Cuando llegamos a un claro, detrás del cafetal, a unos metros de una mata de anacahuita, que estaba llena de insectos rojos y negros, bomberitos, les llamaban los niños de campo, Papá Memén me pasó la pala, me indicó en lugar donde debía cavar, le pregunté qué íbamos a enterrar, me respondió suavemente;

-         - Ahí vamos a enterrar una mata de carambolas. – sus palabras, dulces, aún las puedo escuchar.

-         - ¿Carambolas? ¿Y cuánto dura para crecer y dar frutos? – pregunté, mientras cavaba el hoyo.

-         - Veinticinco a treinta años. – Me miró, se sonrió conmigo, y me dijo – cierre la boca y siga haciendo el hoyo. Si usted no siembra esa carambola hoy, sus nietos no tendrán frutas para comer.

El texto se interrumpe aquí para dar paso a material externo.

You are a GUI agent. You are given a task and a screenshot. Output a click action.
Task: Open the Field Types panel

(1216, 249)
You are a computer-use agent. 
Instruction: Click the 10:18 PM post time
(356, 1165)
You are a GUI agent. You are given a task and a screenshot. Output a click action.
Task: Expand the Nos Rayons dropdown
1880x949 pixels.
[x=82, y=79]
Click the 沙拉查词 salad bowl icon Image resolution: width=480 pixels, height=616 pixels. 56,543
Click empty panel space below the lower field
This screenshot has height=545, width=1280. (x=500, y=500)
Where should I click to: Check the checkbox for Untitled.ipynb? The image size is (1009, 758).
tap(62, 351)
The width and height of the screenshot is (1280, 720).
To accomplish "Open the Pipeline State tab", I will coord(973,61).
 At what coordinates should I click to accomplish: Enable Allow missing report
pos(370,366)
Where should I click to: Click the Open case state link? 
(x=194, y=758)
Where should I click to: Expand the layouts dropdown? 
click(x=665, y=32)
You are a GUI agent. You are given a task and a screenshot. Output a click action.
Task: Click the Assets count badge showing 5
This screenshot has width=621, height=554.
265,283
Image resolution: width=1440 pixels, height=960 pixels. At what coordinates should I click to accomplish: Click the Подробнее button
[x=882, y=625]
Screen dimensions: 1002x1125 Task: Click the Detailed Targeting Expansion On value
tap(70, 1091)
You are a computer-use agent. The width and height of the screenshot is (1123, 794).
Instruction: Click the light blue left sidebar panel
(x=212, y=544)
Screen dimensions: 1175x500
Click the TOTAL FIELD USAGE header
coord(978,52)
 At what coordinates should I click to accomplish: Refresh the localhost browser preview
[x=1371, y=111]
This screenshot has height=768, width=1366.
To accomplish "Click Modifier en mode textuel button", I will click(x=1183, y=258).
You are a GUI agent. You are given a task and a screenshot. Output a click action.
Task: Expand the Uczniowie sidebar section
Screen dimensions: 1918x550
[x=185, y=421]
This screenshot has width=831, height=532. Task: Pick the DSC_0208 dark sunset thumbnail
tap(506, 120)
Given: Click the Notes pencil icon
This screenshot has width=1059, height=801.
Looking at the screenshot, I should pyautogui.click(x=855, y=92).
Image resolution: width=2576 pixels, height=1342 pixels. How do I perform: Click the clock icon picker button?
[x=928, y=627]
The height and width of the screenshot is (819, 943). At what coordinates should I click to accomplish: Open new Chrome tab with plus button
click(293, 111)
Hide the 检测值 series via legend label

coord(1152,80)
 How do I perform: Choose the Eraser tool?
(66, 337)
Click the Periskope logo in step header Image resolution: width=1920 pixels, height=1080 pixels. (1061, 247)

Detrás de él mi mamá estaba parada con una leve sonrisa, sus ojos brillaban, sus brazos entrecruzados, como siempre, su pelo, largo, negro azabache, se movía levemente con la brisa suave de aquel verano en el campo.

Me paré frente al gran árbol de carambolas, han pasado ya cuatro décadas, toqué su tronco, y caminé a su alrededor, en cada vuelta podía ver mis ancestros, algunos ni los conocía, cerré los ojos y le di gracias a Dios y a mi madre por la herencia que me dejó; mi sangre, mis raíces, mi familia.

A unos metros oí murmullos, me acerqué y vi a mi prima Justina sembrando una orquídea con su hija Samantha, pensé acercarme, sólo me sonríe cuando logré escuchar lo que le decía;

-         - Si no la siembras tú, ¿Cómo van a disfrutar tus nietos de su belleza?


Caminé despacio, y detrás de mi podía sentir la mirada de mi madre. Subí mi frente en alto, y las lágrimas me pintaban el camino debajo de la sombra del árbol de carambolas.